> _Available data_

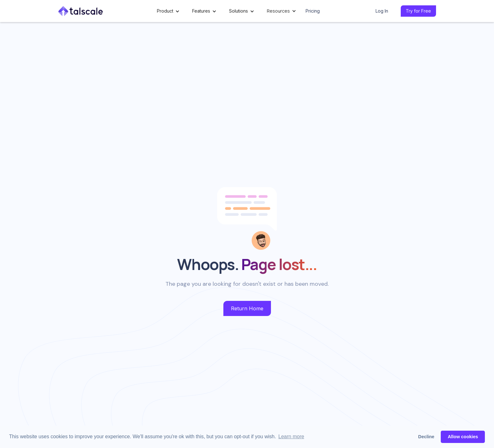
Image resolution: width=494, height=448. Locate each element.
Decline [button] (426, 437)
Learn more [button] (291, 436)
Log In (382, 11)
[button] (168, 11)
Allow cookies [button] (463, 437)
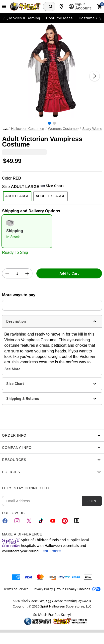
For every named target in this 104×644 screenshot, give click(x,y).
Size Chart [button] (52, 186)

> _Exercise requirements_
Arrange every line of the records above as a Markdown table with the columns Number and Line, numbering each row and skipping blank lines. Leave the pictures out.

> _Full response_
| Number | Line |
|---|---|
| 1 | Image resolution: width=494, height=448. Locate each element. |
| 2 | Decline [button] (426, 437) |
| 3 | Learn more [button] (291, 436) |
| 4 | Log In (382, 11) |
| 5 | [button] (168, 11) |
| 6 | Allow cookies [button] (463, 437) |
| 7 | For every named target in this 104×644 screenshot, give click(x,y). |
| 8 | Size Chart [button] (52, 186) |